Most discussions around puberty tend to focus on girls, but boys are starting puberty earlier, too. A 2012 study of U.S. boys found white and Hispanic boys were entering puberty at an average age of 10, and African American boys at 9. That’s up to two years earlier than decades ago. (The study couldn’t determine why.) Boys typically go through puberty from ages 9 to 14, with the entire process taking three to four years. Most boys will start puberty by 11½ years old.
If your son starts puberty before the typical age range, take him to the pediatrician for a physical. While there could be no reason for the early onset, it’s important to rule out any conditions that could cause puberty to start early.
Puberty changes in boys
Preteen and teen boys go through a lot of changes during puberty: everything from growth spurts to growing hair in new places. As the body changes, boys can expect:
- Emotional changes.You may experience more happiness or sadness, and your feelings toward others (old friends, new friends, family) may change. You also may experience new feelings of jealousy, anger and attraction. Talk about your feelings and ask questions. Talk to a parent, doctor, teacher or coach.
- Mental changes. You may experience new thoughts, consider new ideas or ask yourself questions such as, “Am I normal?” You’ll also make big decisions around this time (such as where you’ll go to high school).
- Physical changes.
- Growth spurts
- Body odor
- Developing muscles and increased strength
- Oily hair and skin, as well as acne
- Facial, underarm and pubic hair growth
- Increased sweating
- Penile growth and erections
- Deepening or cracking of voice
- Social changes.You may start acting differently around others or act more like an adult.
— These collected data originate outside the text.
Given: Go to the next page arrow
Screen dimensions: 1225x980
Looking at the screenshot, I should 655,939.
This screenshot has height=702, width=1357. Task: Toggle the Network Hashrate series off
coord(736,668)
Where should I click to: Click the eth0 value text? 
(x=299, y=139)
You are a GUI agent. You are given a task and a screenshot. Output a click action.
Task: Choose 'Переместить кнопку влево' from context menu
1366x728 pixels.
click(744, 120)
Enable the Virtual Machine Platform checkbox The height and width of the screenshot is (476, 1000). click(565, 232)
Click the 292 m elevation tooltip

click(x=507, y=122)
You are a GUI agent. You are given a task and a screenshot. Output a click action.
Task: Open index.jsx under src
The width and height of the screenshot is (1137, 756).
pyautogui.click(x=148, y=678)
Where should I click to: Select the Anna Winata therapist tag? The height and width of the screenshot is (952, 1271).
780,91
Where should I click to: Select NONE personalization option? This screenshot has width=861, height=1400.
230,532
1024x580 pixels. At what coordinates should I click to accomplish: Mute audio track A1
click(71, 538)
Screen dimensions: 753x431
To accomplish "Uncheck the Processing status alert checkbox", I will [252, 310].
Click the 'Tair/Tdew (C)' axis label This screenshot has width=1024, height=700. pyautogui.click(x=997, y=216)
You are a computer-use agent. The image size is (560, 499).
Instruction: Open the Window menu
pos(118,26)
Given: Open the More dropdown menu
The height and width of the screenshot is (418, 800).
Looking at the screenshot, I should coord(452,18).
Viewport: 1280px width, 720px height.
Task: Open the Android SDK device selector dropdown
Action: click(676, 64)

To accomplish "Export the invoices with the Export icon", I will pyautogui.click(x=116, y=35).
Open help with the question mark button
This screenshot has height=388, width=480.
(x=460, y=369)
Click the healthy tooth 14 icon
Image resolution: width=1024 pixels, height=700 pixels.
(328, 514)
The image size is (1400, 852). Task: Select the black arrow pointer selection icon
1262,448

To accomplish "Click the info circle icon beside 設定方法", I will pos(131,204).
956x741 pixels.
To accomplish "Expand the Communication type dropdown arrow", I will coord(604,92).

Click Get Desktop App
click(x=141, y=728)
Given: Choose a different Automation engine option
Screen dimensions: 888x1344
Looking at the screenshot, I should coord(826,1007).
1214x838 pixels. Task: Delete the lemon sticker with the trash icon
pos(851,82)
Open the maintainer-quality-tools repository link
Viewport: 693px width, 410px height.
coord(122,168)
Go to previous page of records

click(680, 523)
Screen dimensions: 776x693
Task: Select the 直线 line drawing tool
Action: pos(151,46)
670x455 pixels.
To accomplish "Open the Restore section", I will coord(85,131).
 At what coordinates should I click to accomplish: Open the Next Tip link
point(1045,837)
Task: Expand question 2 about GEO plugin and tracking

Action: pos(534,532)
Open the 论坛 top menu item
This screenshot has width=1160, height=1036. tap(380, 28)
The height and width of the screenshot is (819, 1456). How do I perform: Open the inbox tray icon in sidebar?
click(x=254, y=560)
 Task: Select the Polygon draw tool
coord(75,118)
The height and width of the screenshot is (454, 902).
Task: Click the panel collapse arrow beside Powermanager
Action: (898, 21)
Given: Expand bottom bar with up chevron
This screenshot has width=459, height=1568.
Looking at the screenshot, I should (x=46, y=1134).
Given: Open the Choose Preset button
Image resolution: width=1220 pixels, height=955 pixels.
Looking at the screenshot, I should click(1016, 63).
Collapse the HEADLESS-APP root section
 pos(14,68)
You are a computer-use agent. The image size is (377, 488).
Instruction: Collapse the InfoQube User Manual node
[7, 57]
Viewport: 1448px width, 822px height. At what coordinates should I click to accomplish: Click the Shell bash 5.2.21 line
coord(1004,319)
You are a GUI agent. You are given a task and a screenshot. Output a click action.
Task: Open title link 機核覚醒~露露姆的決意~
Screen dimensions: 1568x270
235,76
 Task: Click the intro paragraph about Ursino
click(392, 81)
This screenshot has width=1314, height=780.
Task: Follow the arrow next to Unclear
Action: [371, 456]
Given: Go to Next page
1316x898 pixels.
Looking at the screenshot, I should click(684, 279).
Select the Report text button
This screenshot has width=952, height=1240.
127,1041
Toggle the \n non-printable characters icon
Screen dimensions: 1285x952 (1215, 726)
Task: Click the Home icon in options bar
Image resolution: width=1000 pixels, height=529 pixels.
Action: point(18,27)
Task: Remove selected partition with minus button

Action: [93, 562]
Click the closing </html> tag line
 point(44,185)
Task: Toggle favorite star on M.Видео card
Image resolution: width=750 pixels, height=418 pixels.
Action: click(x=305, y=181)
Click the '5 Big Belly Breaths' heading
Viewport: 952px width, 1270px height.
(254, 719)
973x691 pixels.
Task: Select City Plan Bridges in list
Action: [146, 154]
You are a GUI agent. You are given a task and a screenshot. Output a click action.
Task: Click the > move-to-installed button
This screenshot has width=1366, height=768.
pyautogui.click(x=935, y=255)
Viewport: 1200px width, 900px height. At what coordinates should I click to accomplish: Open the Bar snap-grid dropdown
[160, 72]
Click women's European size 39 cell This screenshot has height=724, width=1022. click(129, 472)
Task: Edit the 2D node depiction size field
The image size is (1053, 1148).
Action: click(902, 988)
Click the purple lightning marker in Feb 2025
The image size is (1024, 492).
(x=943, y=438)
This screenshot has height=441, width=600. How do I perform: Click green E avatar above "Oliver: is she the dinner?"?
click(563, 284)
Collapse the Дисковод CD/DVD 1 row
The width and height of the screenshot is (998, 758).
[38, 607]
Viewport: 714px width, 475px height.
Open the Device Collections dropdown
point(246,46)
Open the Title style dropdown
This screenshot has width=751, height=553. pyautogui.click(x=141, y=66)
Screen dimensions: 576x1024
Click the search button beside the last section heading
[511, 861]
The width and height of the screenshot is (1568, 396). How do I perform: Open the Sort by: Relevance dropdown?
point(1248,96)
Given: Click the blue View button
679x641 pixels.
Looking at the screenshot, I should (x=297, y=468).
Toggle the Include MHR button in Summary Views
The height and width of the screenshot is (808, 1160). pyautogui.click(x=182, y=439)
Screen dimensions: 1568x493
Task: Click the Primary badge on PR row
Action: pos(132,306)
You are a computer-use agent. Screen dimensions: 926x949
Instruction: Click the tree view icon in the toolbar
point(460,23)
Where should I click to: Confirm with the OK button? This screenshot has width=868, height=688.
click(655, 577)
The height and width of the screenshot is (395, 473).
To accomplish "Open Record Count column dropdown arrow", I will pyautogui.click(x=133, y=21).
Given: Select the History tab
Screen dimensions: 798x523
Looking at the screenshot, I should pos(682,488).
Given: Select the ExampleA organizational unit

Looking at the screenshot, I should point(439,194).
Expect to take more responsibility at school, home, work or during extracurricular activities. Peer pressure may affect your decision-making.
How to talk to boys about puberty –– and sex
Parents need to offer advice but often find it uncomfortable to talk about puberty and sex. Some just assume their sons will figure it all out on their own. But the longer you wait, the harder it becomes. Younger kids actually can be easier to talk to because they’re open and don’t yet have preconceived notions about sexuality.
Before your son reaches his teens, teach him the correct names and functions of male and female sex organs, how puberty changes the body and the risk of pregnancy or getting sexually transmitted infections. These talks should go on over time and anytime your son wants to talk. Avoid postponing or putting off these conversations because it’s not a good time for you. Here are some conversation starters:
- You’re going to start seeing some changes “down there.” Your penis is going to get bigger and you might see some bumps on it. Your testicles will grow too, and one might become lower than the other. That’s normal. You’ll also start seeing pubic hairs growing around your penis and testicles. You will start growing hair in your armpits, on your chest and all over your body too.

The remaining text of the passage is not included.